Chapter 1
Today's Data Analyst

Analytics is at the heart of modern business. Virtually every organization collects large quantities of data about its customers, products, employees, and service offerings. Managers naturally seek to analyze that data and harness the information it contains to improve the efficiency, effectiveness, and profitability of their work.

Data analysts are the professionals who possess the skills and knowledge required to perform this vital work. They understand how the organization can acquire, clean, and transform data to meet the organization's needs. They are able to take that collected information and analyze it using the techniques of statistics and machine learning. They may then create powerful visualizations that display this data to business leaders, managers, and other stakeholders.

Welcome to the World of Analytics

We are fortunate to live in the Golden Age of Analytics. Businesses around the world recognize the vital nature of data to their work and are investing heavily in analytics programs designed to give them a competitive advantage. Organizations have been collecting this data for years, and many of the statistical tools and techniques used in analytics work date back decades. But if that's the case, why are we just now in the early years of this Golden Age? Figure 1.1 shows the three major pillars that have come together at this moment to allow analytics programs to thrive: data, storage, and computing power.

Data

The amount of data the modern world generates on a daily basis is staggering. From the organized tables of spreadsheets to the storage of photos, video, and audio recordings, modern businesses create an almost overwhelming avalanche of data that is ripe for use in analytics programs.

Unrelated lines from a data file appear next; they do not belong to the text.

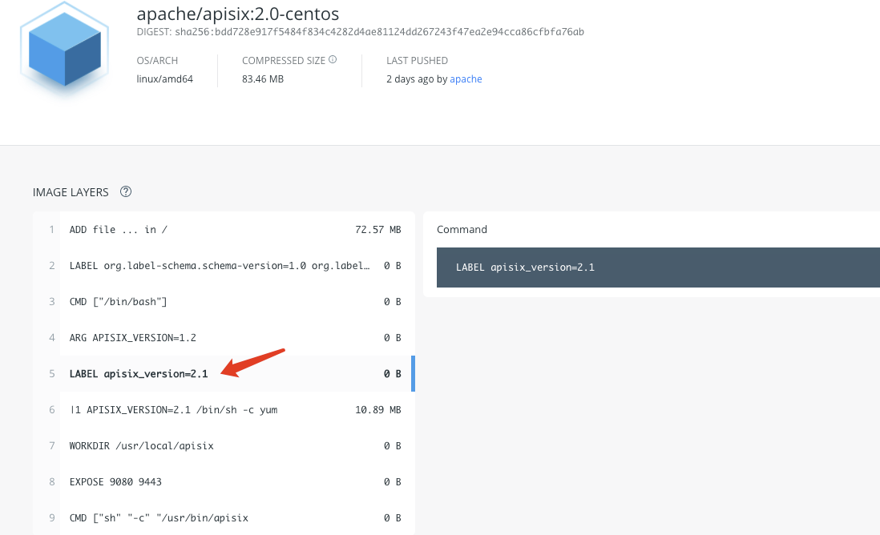Image resolution: width=880 pixels, height=535 pixels.
Task: Click the IMAGE LAYERS help question mark
Action: tap(126, 191)
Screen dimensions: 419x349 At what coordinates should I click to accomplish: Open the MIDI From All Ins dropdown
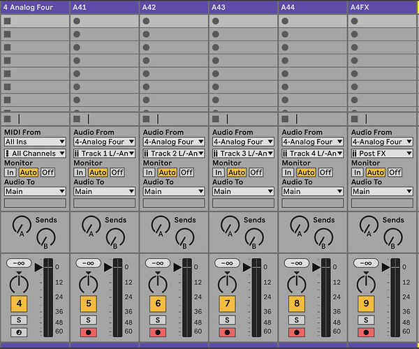[35, 142]
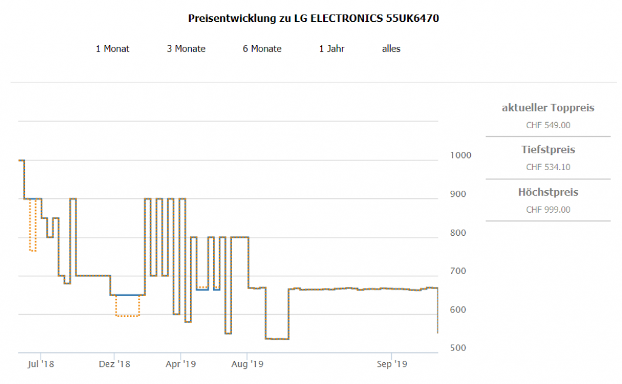
Task: Click the chart title "Preisentwicklung zu LG ELECTRONICS 55UK6470"
Action: [x=313, y=18]
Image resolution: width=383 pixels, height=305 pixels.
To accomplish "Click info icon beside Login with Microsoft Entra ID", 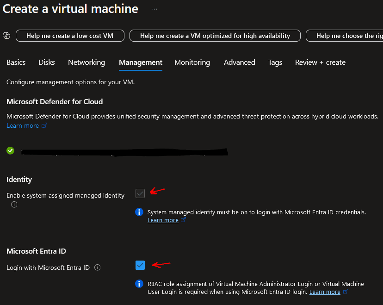I will pos(98,268).
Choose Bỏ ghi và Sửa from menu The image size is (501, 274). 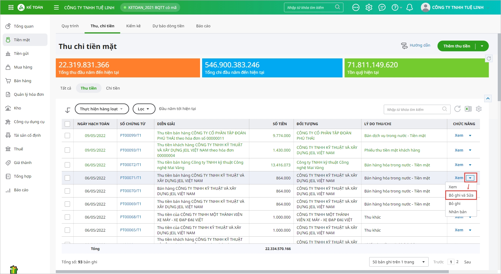pyautogui.click(x=461, y=195)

Let's try to quantify the amount of data that exists in the world. We'll begin with an estimate made by Google's then-CEO Eric Schmidt in 2010. At a technology conference, Schmidt estimated that the sum total of all of the stored knowledge created by the world at that point in time was approximately 5 exabytes. To give that a little perspective, the file containing the text of this chapter is around 100 kilobytes. So, Schmidt's estimate is that the world in 2010 had total knowledge that is about the size of 50,000,000,000,000 (that's 50 trillion!) copies of this book chapter. That's a staggering number, but it's only the beginning of our journey.

Schematic illustration of analytics is made possible by modern data, storage, and computing capabilities.

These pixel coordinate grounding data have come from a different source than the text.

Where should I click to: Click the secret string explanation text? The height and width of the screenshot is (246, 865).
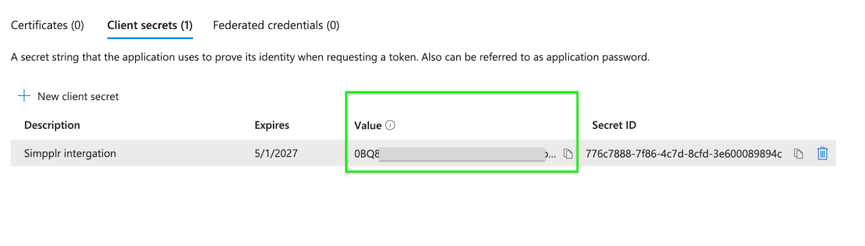330,57
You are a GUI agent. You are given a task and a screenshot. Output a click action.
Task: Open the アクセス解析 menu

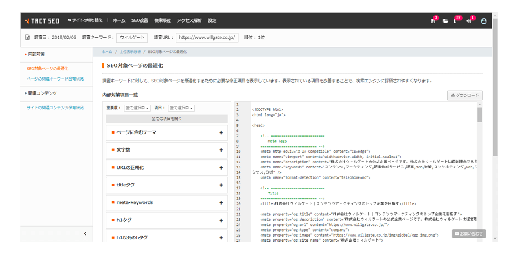tap(189, 21)
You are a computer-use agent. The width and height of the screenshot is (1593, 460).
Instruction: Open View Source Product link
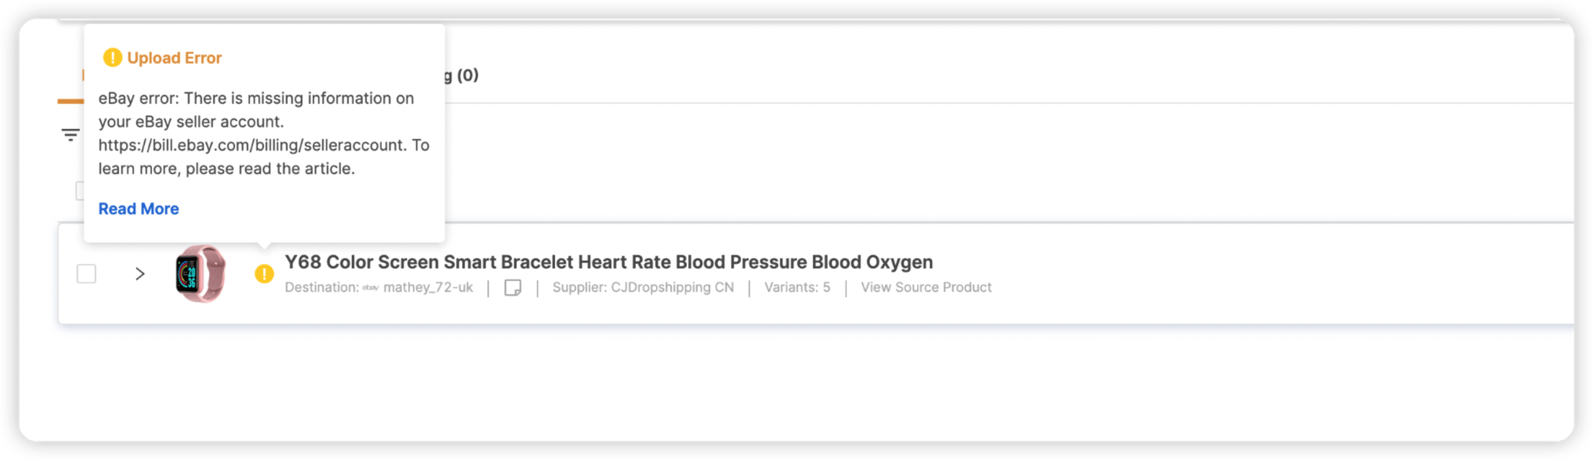click(925, 288)
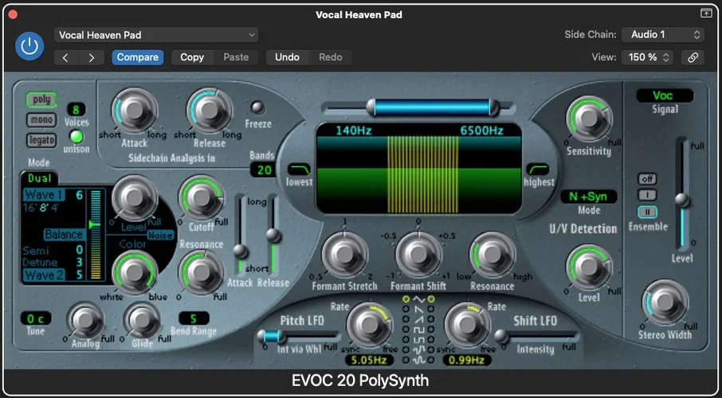Click the Sensitivity knob
The image size is (722, 398).
pyautogui.click(x=588, y=119)
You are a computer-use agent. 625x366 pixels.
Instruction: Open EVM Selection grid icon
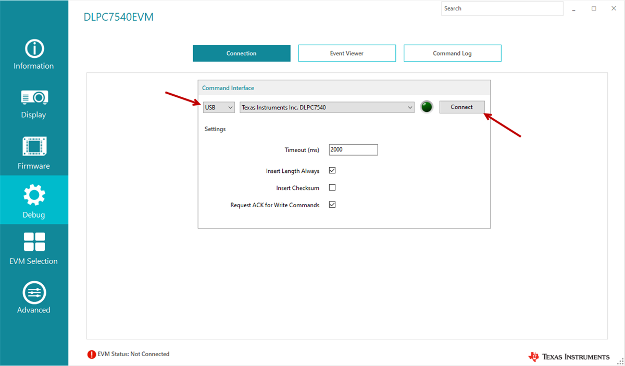[34, 242]
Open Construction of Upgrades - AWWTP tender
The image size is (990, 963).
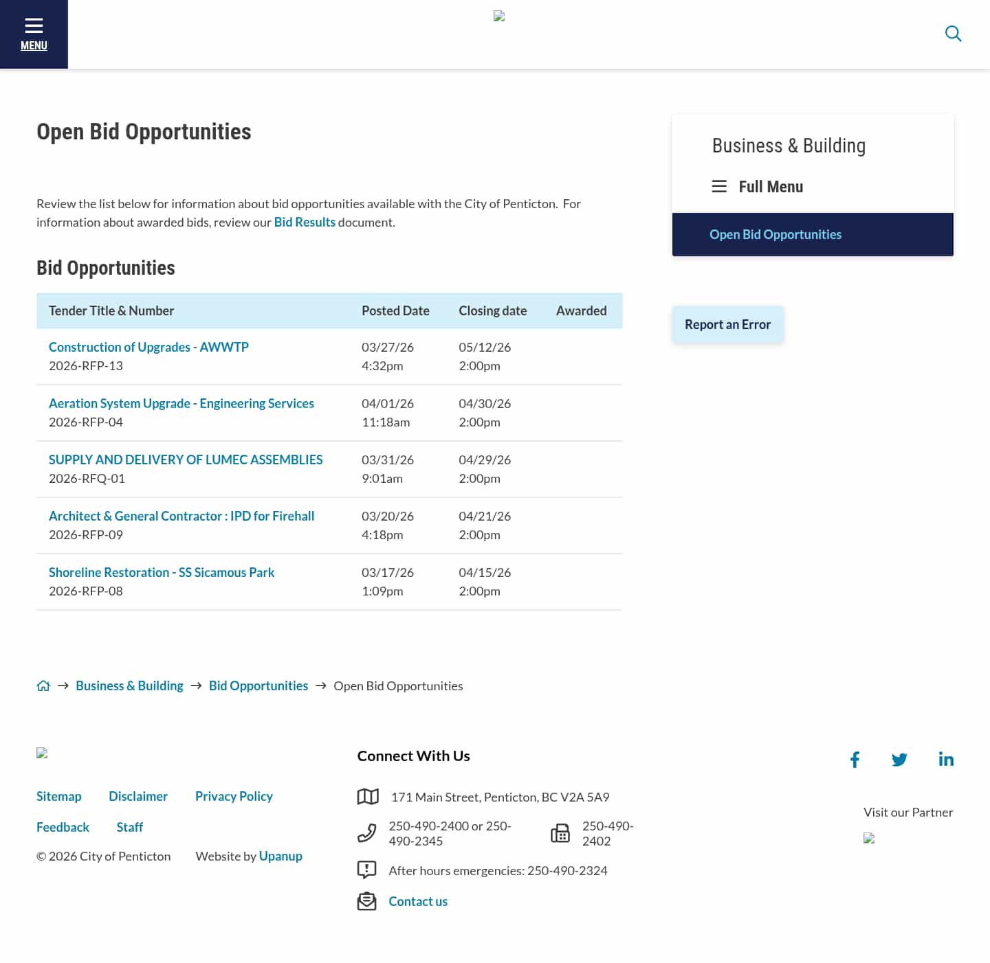[x=149, y=347]
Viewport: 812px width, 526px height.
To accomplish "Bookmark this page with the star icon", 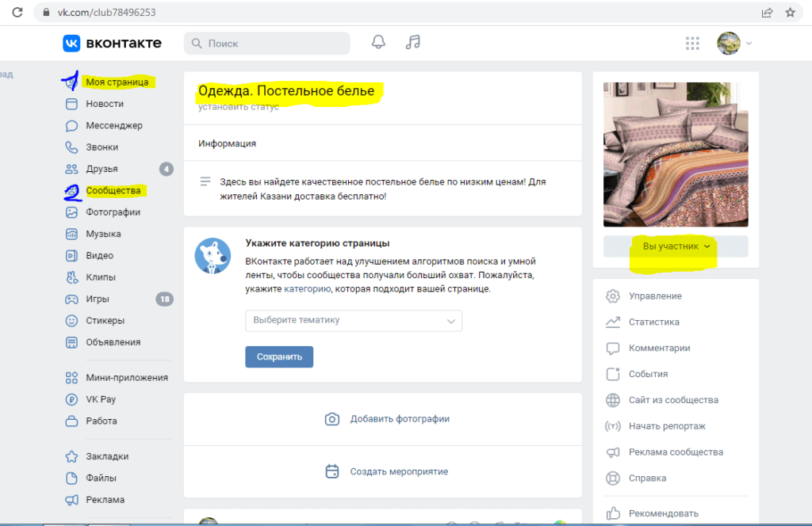I will click(x=790, y=13).
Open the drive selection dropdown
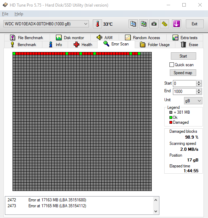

FIGURE 1.1 Analytics is made possible by modern data, storage, and computing capabilities.

Now fast-forward just two years to 2012. In that year, researchers estimated that the total amount of stored data in the world had grown to 1,000 exabytes (or one zettabyte). Remember, Schmidt's estimate of 5 exabytes was made only two years earlier. In just two years, the total amount of stored data in the world grew by a factor of 200! But we're still not finished!

In the year 2020, IDC estimates that the world created 59 zettabytes (or 59,000 exabytes) of new information. Compare that to Schmidt's estimate of the world having a total of 5 exabytes of stored information in 2010. If you do the math, you'll discover that this means that on any given day in the modern era, the world generates an amount of brand-new data that is approximately 32 times the sum total of all information created from the dawn of civilization until 2010! Now, that is a staggering amount of data!

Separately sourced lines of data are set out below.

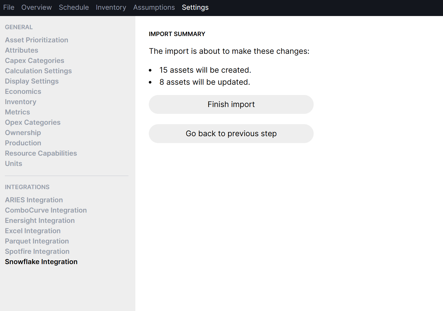
Task: Select the Settings tab
Action: pyautogui.click(x=195, y=7)

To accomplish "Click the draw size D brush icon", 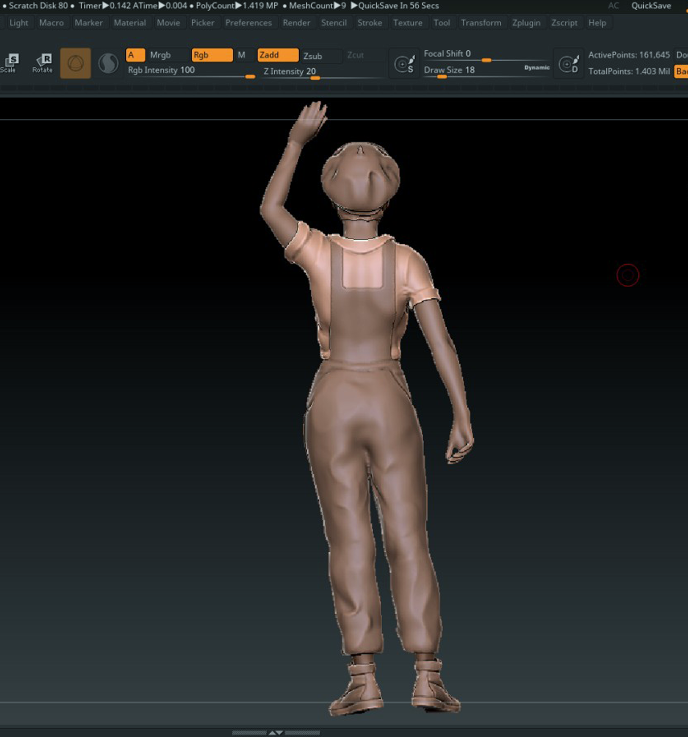I will pos(569,64).
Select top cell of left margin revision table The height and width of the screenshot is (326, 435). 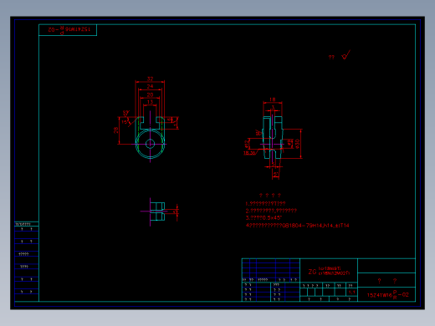click(x=27, y=224)
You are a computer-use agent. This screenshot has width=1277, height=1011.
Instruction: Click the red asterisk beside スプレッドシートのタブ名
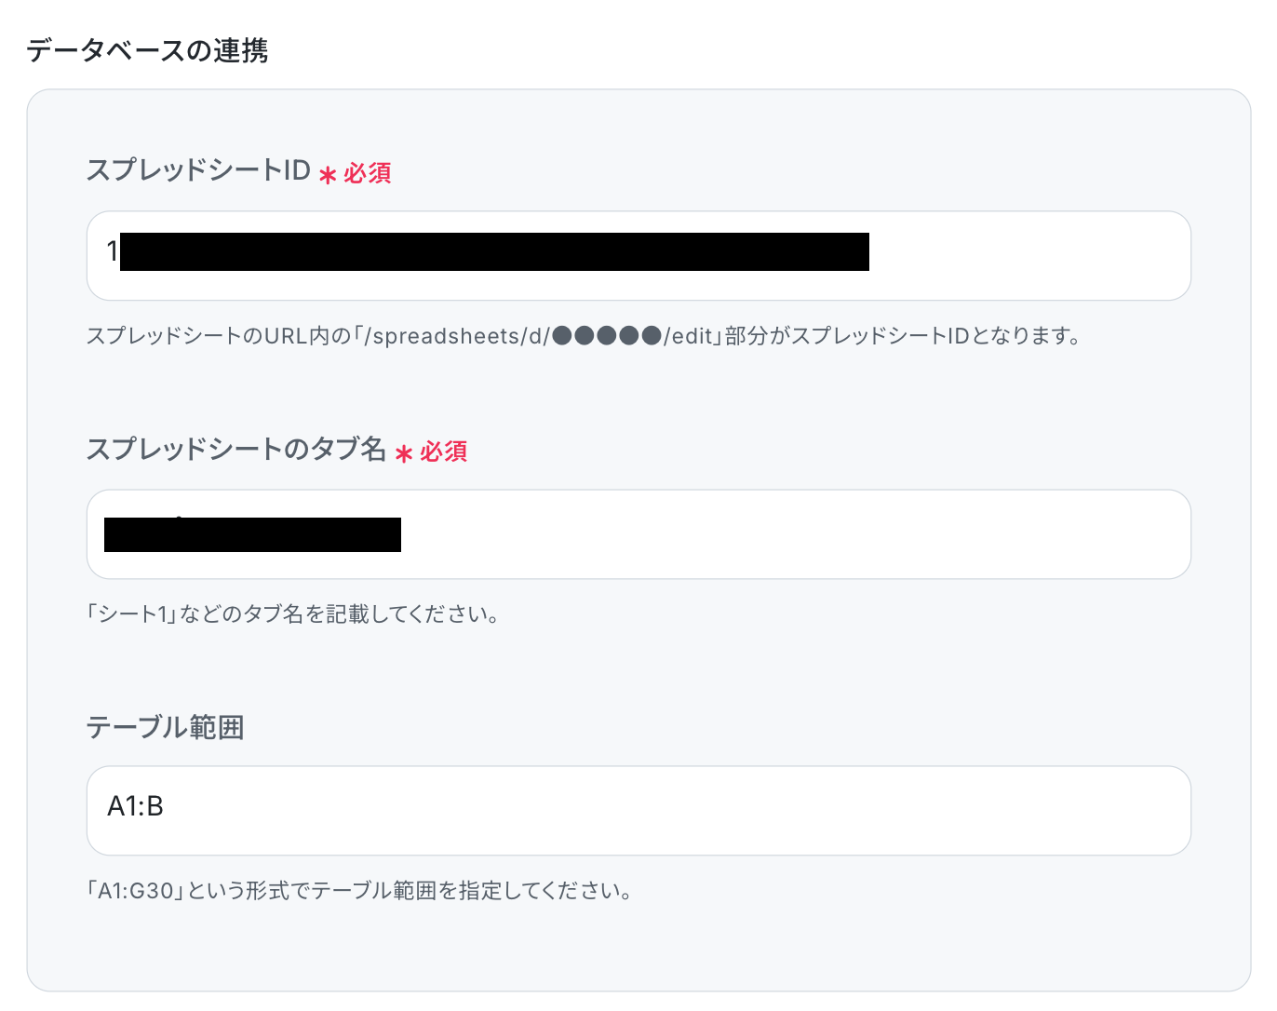403,453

From an analytics perspective, this trove of data is a gold mine of untapped potential.

Storage

The second key trend driving the growth of analytics programs is the increased availability of storage at rapidly decreasing costs. Table 1.1 shows the cost of storing a gigabyte of data in different years using magnetic hard drives.

TABLE 1.1 Gigabyte storage costs over time

YearCost per GB
1985$169,900
1990$53,940
1995$799
2000$17.50
2005$0.62
2010$0.19
2015$0.03
2020$0.01

Figure 1.2 shows the same data plotted as a line graph on a logarithmic scale. This visualization clearly demonstrates the fact that storage costs have plummeted to the point where storage is almost free and businesses can afford to retain data for analysis in ways that they never have before.

Computing Power

In 1975, Gordon Moore, one of the co-founders of Intel Corporation, made a prediction that computing technology would continue to advance so quickly that manufacturers would be able to double the number of components placed on an integrated circuit every two years. Remarkably, that prediction has stood the test of time and remains accurate today.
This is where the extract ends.